That is some sweet lookin' bike!

I've been admiring the Bottechia Lemond/ADRs in the lime green and purple--saw a whole bunch and didn't jump on any of them--lately nothing.


----------



## Mapearso (Jul 12, 2010)

bottecchia_eja said:


> Speaking of thread dredging....
> 
> 
> 
> ...



That's super-nice. I had one in the early / mid90s, rode and raced the crap out of it. Like a dummy I let it go when I moved. Oh well....


----------



## bottecchia_eja (Jul 18, 2010)

Mapearso said:


> That's super-nice.

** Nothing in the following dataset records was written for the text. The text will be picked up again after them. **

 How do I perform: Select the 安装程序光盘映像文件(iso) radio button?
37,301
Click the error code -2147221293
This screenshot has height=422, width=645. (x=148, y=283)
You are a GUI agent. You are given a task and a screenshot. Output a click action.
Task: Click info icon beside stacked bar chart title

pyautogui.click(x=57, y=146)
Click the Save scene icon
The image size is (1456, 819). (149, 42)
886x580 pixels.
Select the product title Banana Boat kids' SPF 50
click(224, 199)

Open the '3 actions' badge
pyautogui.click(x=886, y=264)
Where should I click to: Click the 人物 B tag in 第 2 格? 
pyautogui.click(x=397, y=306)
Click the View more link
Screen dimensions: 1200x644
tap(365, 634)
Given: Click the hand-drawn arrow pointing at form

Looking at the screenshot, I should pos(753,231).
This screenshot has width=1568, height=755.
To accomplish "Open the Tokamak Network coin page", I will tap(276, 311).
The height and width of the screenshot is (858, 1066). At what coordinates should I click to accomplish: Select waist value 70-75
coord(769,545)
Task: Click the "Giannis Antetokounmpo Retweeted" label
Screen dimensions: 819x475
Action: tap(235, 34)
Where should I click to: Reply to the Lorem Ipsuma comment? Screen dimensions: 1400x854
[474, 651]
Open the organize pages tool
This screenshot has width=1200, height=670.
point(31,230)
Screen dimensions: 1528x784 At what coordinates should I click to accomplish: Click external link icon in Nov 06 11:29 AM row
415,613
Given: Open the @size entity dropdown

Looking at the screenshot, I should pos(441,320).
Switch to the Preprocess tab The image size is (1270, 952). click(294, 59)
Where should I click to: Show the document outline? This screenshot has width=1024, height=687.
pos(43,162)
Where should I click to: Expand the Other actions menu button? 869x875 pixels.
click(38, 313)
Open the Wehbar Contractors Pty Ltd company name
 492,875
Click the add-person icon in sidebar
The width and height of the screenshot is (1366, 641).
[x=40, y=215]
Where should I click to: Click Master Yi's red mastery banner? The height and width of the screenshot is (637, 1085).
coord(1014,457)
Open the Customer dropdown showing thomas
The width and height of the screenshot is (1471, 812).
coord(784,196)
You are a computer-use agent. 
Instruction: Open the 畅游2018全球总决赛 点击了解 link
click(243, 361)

I had one in the early / mid90s, rode and raced the crap out of it. Like a dummy I let it go when I moved. Oh well....


Thanks man...or better...grazie amico!

We all have had bikes or cars or other objects that we sold and now regret we did.

If I still had my 1972 Chevy Malibu...but I was in college and it was a choice between having nice wheels like the Malibu or paying for books. :cryin:


Like you said: Oh well! 

Again, thanks for the kind comments. Believe it or not, that bike nearly saved my life.


----------



## Mapei (Feb 3, 2004)

jmoryl said:


> It should be noted that not all real Botecchias were Columbus tubed beauties like the ones pictured above. During the '70s bike boom there were some hideously finished gas pipe Botecchias sporting Campy Valentino components and cottered cranks. And I think I saw a few folding bikes with the name as well. Nice bikes at the top end of the range, like many wide range Italian producers.


A buddy at college had one of those gas pipe, low-end Botecchias. It was the early Seventies. During the heart of the bike boom. Pretty cheesy bike, but not nearly as bad as the Bianchis that they were competiing with. The low end ones were the only ones I ever saw at that time. Then, one day, I saw one like the ones in this post. What? They're good? Yeah! They're great!


----------



## mapleleafs-13 (Oct 13, 2011)

JaeP said:


> Here's my work in progress. It's steel. It's Italian. It's red and It's my Bottecchia.


this thing is beautiful, i've seen one of these on velospace with shamals and c-record


----------